Peter de Florez Professor of Neuroscience Head
Department of Brain and Cognitive Sciences
Massachusetts Institute of Technology


The brain and cognitive sciences are hard at work on a great quest — to reverse engineer the human mind and its intelligent behavior. Success in this quest will be achieved by intersecting the efforts of brain and cognitive scientists with forward engineering aimed at emulating intelligence (machine learning and AI). I will illustrate this using one aspect of human intelligence — visual object perception — and I will tell the story of how the brain sciences and computer sciences converged to create artificial deep neural networks that can support such tasks. These networks not only approach human performance, but their internal workings are modeled after — and largely explain and predict — the internal workings of the primate visual system. Yet, the primate visual system still outperforms current artificial networks, and I will show some new clues that the brain sciences can offer.

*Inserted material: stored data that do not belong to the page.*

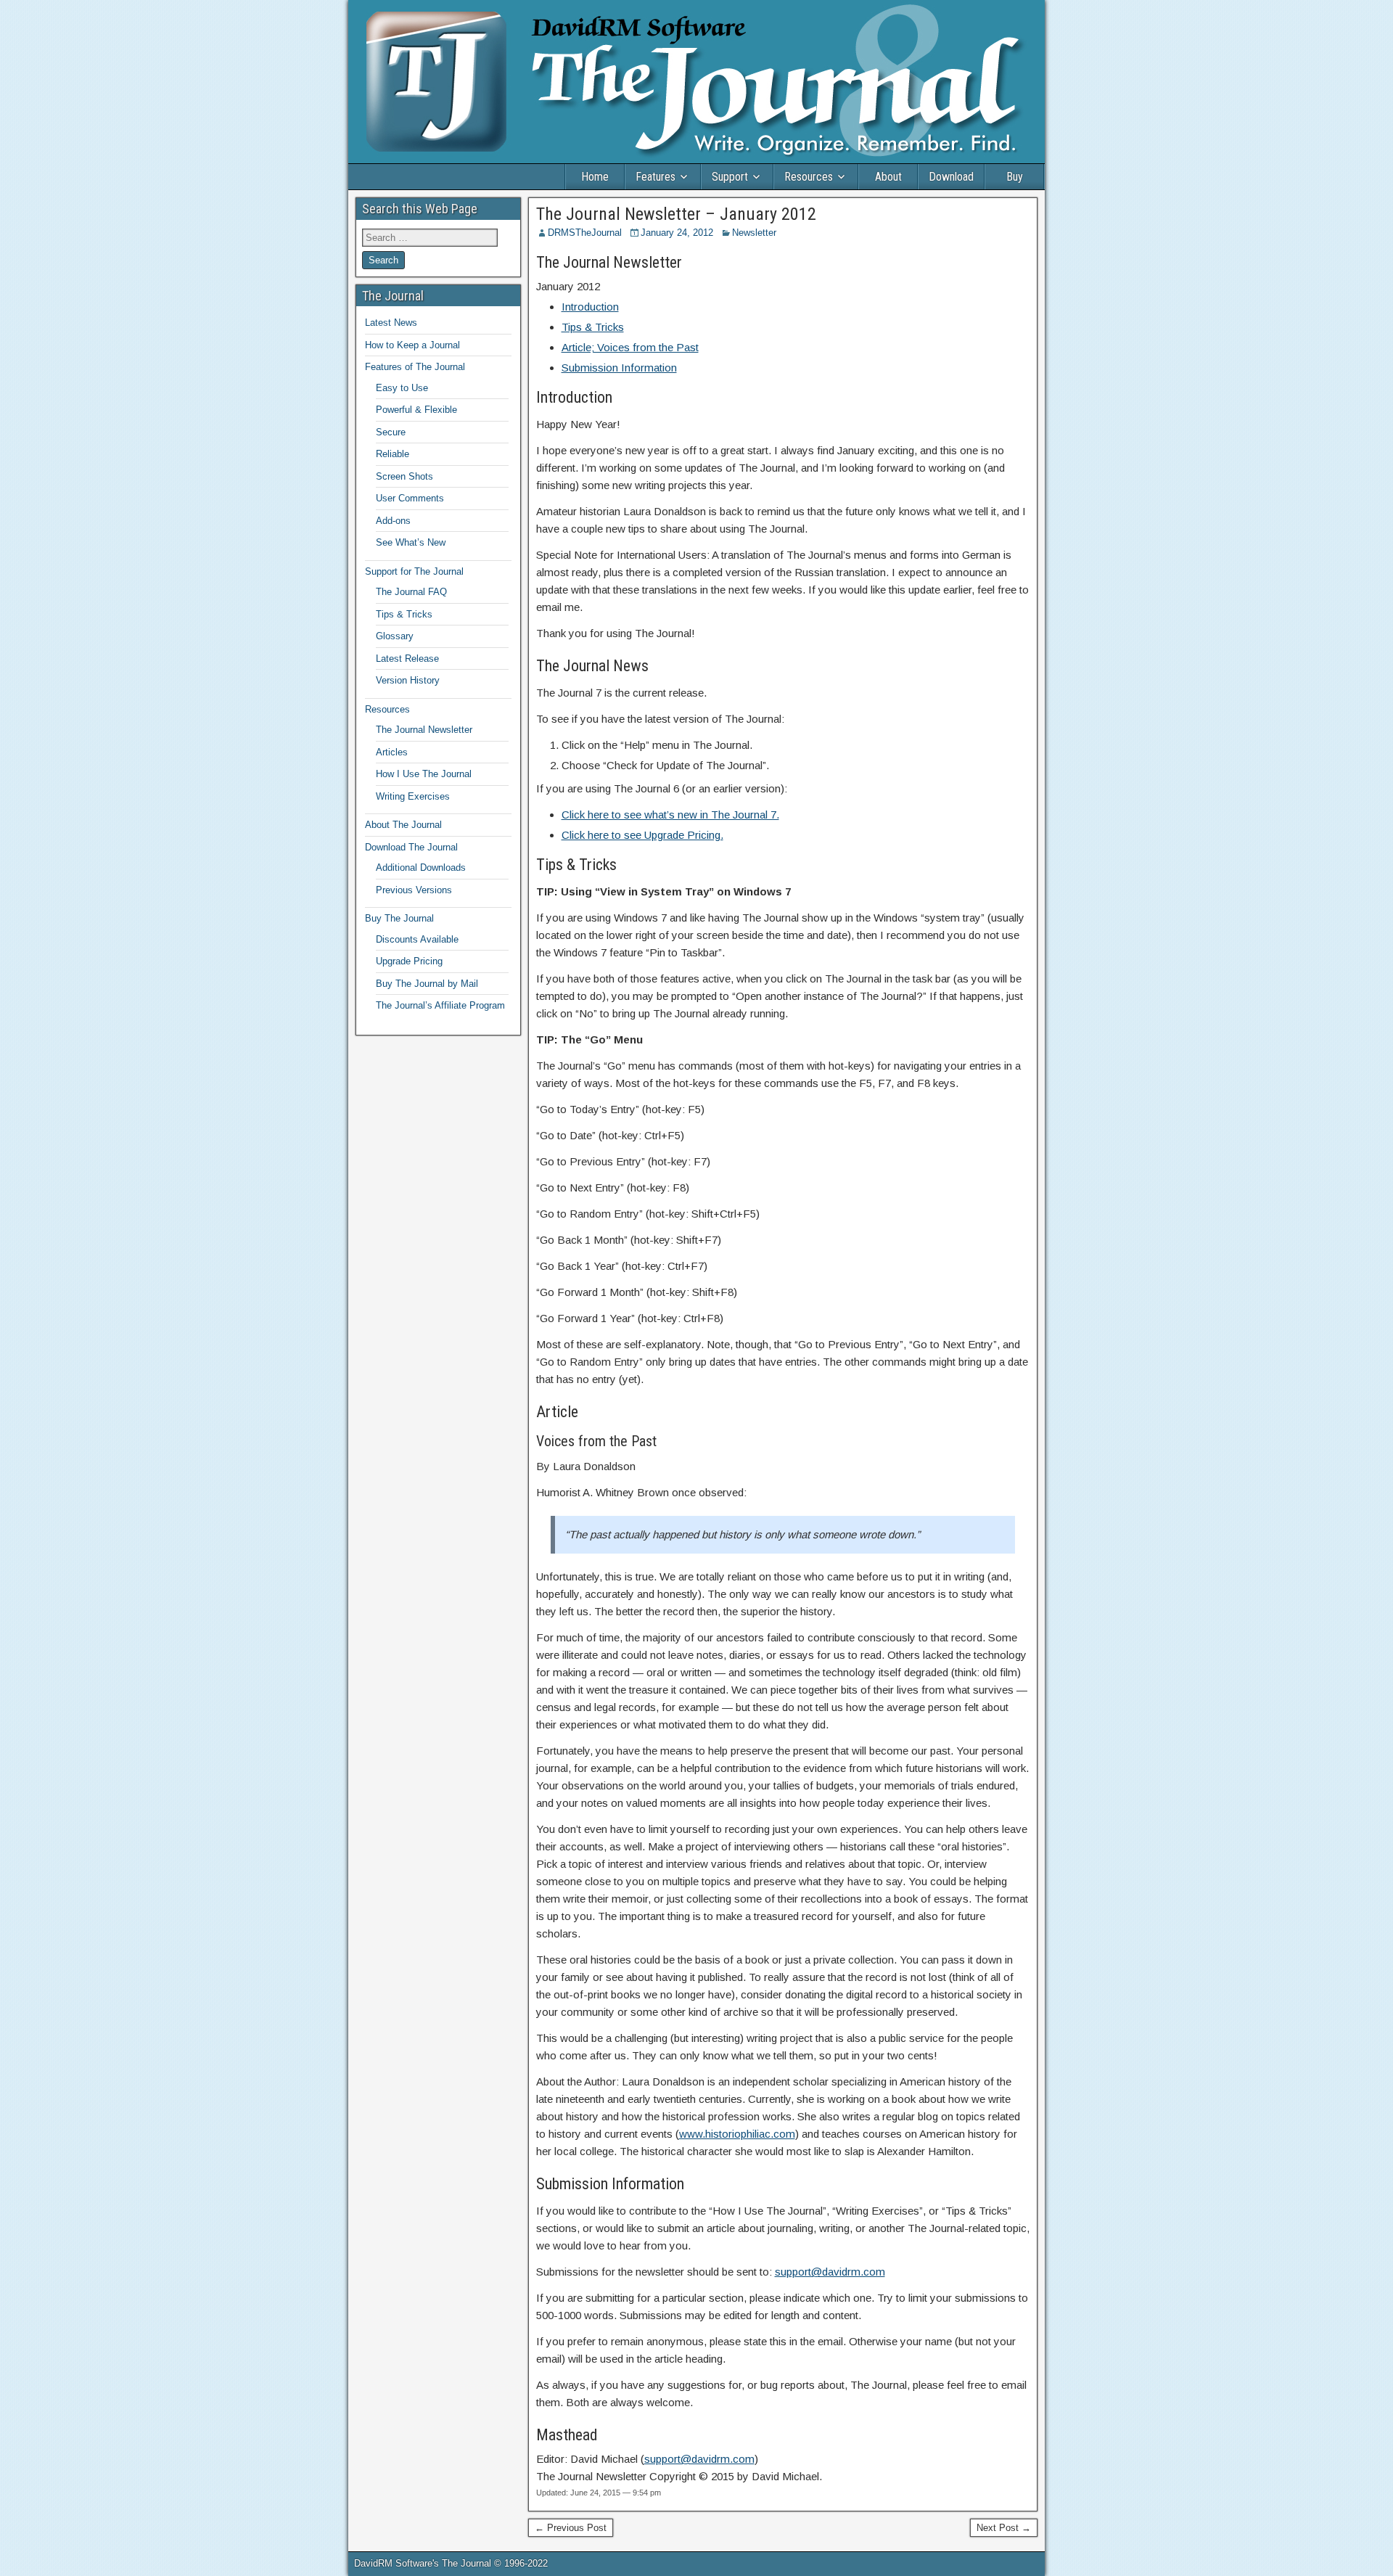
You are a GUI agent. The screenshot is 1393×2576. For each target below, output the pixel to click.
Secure (391, 432)
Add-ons (393, 520)
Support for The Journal (414, 571)
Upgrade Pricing (409, 961)
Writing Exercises (413, 796)
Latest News (391, 322)
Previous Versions (414, 890)
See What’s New (410, 542)
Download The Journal (411, 847)
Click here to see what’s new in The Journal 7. (670, 814)
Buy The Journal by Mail (427, 983)
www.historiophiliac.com (737, 2134)
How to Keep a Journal (412, 345)
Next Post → (1004, 2527)
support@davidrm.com (830, 2271)
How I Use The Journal (424, 773)
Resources (808, 177)
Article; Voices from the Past (630, 347)
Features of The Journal (415, 366)
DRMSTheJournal (585, 232)
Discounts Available (417, 939)
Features (655, 177)
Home (595, 177)
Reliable (392, 453)
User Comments (410, 498)
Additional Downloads (421, 867)
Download (951, 177)
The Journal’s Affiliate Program (440, 1005)
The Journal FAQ (411, 591)
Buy (1014, 177)
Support (730, 177)
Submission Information (619, 367)
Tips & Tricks (593, 327)
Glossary (395, 636)
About (888, 177)
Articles (392, 752)
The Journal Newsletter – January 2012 (676, 214)
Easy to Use (402, 387)
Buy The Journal (399, 918)
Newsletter (754, 232)
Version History (408, 680)
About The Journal (403, 824)
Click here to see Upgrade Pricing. (642, 835)
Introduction (590, 306)
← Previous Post (571, 2527)
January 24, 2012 (677, 232)
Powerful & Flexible (416, 409)
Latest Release (407, 658)
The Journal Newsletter (424, 729)
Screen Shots (404, 476)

James DiCarlo is a professor of neuroscience, and head of the Department of Brain and Cognitive Sciences at the Massachusetts Institute of Technology.  He has been a Sloan Research Fellow, a Pew Biomedical Scholar, and a McKnight Scholar. His research goal is a computational understanding of the brain mechanisms that underlie primate visual intelligence.  Over the last 15 years, his group has helped reveal how population image transformations carried out by a deep stack of neocortical processing stages — called the primate ventral visual stream — are effortlessly able to extract object identity and other latent variables such as object position, scale, and pose from visual images.  His group is currently using a combination of large-scale neurophysiology, brain imaging, direct neural perturbation methods, and machine learning methods to build neurally-mechanistic computational models of the ventral visual stream and its support of cognition and behavior.  They aim to use this model-based understanding to inspire and develop new machine vision approaches, new neural prosthetics (brain-machine interfaces) to restore or augment lost senses, and a new foundation from which to attack human conditions such as agnosia, dyslexia, and autism.